尝了口虾酱空心菜,能重回东南亚吗?

虾酱空心菜:一口入魂的东南亚记忆 台风过境后的傍晚,写字楼楼下的东南亚菜馆飘来熟悉的香气。玻璃橱窗里,翠绿的空心菜在热油中翻涌,暗褐色的酱汁裹着蒜末噼啪作响。鬼使神差推开门,青花瓷盘端上桌时,虾酱独有的咸鲜混着柠檬草的清香扑面而来,恍惚间竟以为推开的是曼谷街头的食摊木门。 第一筷子入口,猝不及防的酸辣直冲天灵盖。空心菜的脆嫩与虾酱的醇厚在齿间迸发,舌根泛起熟悉的微麻——那是暹粒老市场摊位上,老板娘手舂的鱼露与红辣椒的味道。突然想起三年前在清迈的雨天,也是这样一盘油亮的虾酱空心菜,配着糯米饭和冬阴功汤,雨水敲打着铁皮屋顶,邻桌的欧美游客用蹩脚的泰语和老板讨价还价。 咀嚼间,记忆突然有了形状。新加坡组屋楼下的食阁,穿花衬衫的阿叔将炒锅抡得虎虎生风;槟城乔治市的街边摊,华人阿婆把虾酱罐擦得锃亮;河内还剑湖旁的小馆,翠绿的空心菜上卧着两颗鲜红的小米辣……那些散落在东南亚街巷的味觉碎片,竟被这一口咸鲜重新串联成整的地图。

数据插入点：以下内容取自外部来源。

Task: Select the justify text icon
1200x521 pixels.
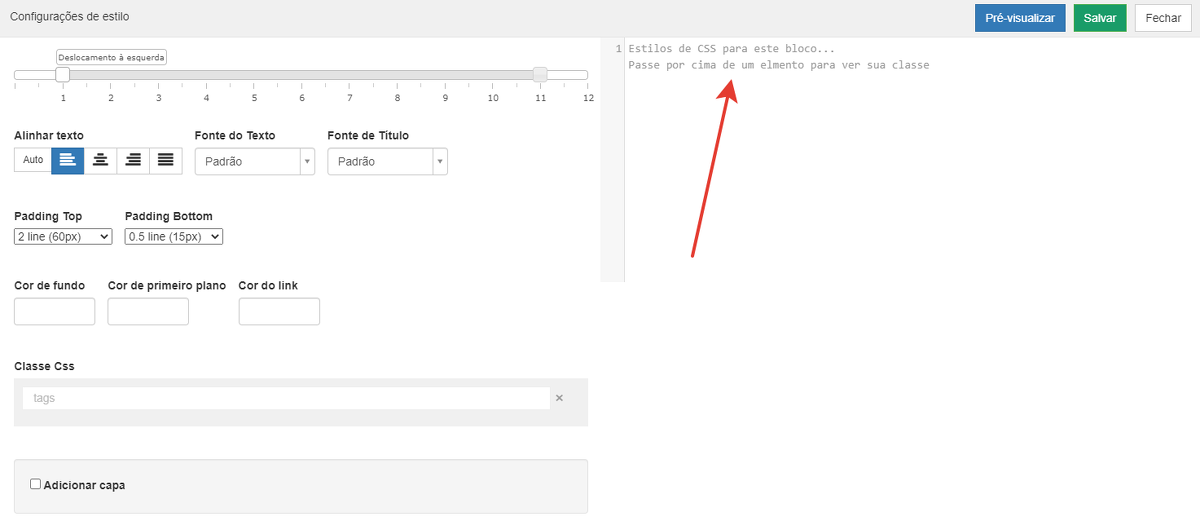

玻璃窗外的霓虹灯次第亮起,盘中的空心菜渐渐见了底。最后一口带着锅气的菜梗咽下时,鼻腔突然涌上湿热的水汽——不是台风天的雨雾,而是东南亚午后骤雨初歇的潮湿空气,混着芒果糯米饭的甜香和寺庙焚香的味道。原来有些味道早已刻进骨髓,就像虾酱与空心菜的相遇,简单却极具穿透力,轻易就能撬开记忆的闸门,让人在烟火气里与遥远的时光重逢。